(Records for the exercise begins)

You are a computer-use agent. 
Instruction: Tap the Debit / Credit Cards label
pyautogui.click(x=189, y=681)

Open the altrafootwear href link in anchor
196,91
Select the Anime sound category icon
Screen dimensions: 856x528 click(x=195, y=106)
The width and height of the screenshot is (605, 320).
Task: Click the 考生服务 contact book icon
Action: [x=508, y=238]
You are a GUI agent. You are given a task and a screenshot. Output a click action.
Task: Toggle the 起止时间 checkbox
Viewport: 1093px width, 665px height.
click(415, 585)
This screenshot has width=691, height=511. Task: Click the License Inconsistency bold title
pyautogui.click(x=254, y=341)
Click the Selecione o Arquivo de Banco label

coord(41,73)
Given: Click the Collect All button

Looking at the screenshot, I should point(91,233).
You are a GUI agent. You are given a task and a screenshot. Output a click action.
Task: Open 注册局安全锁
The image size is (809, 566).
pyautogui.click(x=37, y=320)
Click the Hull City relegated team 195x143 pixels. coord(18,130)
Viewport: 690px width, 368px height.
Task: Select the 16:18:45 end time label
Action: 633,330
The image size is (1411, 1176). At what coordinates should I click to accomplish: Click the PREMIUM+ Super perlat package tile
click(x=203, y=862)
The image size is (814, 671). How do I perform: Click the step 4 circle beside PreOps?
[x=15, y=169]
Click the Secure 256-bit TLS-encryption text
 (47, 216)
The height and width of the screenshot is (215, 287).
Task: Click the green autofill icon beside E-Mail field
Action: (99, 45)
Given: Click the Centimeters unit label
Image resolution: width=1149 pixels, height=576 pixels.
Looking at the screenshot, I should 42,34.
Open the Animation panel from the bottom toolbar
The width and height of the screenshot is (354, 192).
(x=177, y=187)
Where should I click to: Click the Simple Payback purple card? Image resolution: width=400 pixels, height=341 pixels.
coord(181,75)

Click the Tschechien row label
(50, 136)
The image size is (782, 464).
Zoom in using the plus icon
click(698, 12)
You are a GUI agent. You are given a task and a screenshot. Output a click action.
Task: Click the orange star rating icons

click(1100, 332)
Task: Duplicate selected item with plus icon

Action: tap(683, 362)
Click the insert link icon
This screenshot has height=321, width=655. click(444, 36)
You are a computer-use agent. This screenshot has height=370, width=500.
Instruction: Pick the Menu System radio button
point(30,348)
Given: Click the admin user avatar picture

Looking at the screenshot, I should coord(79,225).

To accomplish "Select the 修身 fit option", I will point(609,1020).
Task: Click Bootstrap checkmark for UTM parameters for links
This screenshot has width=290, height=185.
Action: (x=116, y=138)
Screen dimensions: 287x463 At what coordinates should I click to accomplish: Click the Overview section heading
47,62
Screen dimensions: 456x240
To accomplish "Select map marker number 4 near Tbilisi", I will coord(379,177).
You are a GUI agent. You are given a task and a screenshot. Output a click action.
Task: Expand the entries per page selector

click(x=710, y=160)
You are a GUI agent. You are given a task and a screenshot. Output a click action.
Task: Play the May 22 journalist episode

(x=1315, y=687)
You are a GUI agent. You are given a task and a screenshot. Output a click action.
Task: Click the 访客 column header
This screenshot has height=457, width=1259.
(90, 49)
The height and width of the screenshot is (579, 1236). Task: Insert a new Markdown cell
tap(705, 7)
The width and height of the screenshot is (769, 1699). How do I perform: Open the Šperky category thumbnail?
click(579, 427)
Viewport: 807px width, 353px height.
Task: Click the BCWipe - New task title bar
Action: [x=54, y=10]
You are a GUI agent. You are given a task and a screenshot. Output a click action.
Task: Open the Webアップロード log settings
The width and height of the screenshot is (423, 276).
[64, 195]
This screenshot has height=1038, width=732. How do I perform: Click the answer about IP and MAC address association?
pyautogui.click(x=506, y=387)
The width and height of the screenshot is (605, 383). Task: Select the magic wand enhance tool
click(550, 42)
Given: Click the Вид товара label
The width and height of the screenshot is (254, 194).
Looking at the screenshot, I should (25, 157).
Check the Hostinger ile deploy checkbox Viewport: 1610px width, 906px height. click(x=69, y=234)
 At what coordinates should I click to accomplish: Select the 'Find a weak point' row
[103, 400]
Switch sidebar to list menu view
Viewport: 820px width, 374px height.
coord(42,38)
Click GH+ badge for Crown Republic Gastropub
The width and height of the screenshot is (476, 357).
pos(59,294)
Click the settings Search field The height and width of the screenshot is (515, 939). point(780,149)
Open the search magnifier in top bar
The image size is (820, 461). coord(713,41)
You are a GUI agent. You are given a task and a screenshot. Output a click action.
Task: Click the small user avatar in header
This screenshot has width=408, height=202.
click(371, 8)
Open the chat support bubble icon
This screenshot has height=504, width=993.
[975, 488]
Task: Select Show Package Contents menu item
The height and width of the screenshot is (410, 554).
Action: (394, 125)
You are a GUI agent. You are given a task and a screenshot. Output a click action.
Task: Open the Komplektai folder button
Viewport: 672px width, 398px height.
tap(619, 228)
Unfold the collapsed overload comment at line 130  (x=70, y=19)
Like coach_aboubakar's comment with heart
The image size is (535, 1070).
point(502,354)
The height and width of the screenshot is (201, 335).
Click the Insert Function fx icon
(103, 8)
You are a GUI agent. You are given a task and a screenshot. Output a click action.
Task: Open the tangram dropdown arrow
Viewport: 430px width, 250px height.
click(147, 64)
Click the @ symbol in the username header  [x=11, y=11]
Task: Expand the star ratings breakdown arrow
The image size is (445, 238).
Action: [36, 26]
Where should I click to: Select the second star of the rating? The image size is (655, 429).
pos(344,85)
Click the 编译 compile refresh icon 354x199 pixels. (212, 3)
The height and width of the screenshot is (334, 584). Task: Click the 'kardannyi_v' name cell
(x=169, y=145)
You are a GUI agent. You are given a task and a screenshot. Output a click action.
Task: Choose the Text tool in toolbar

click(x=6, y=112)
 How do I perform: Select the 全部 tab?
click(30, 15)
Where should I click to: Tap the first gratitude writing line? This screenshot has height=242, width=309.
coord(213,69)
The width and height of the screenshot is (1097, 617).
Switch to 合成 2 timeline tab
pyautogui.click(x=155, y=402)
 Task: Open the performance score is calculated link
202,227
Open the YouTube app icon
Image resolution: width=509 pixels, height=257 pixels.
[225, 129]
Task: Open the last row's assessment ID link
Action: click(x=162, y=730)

(Records for the exercise ends)

## What you should do
The answer must be an exact copy of the lines from the one containing "The height and width of the screenshot is (334, 584)." through the last line of the records, both included.

## Written answer
The height and width of the screenshot is (334, 584). Task: Click the 'kardannyi_v' name cell
(x=169, y=145)
You are a GUI agent. You are given a task and a screenshot. Output a click action.
Task: Choose the Text tool in toolbar

click(x=6, y=112)
 How do I perform: Select the 全部 tab?
click(30, 15)
Where should I click to: Tap the first gratitude writing line? This screenshot has height=242, width=309.
coord(213,69)
The width and height of the screenshot is (1097, 617).
Switch to 合成 2 timeline tab
pyautogui.click(x=155, y=402)
 Task: Open the performance score is calculated link
202,227
Open the YouTube app icon
Image resolution: width=509 pixels, height=257 pixels.
[225, 129]
Task: Open the last row's assessment ID link
Action: click(x=162, y=730)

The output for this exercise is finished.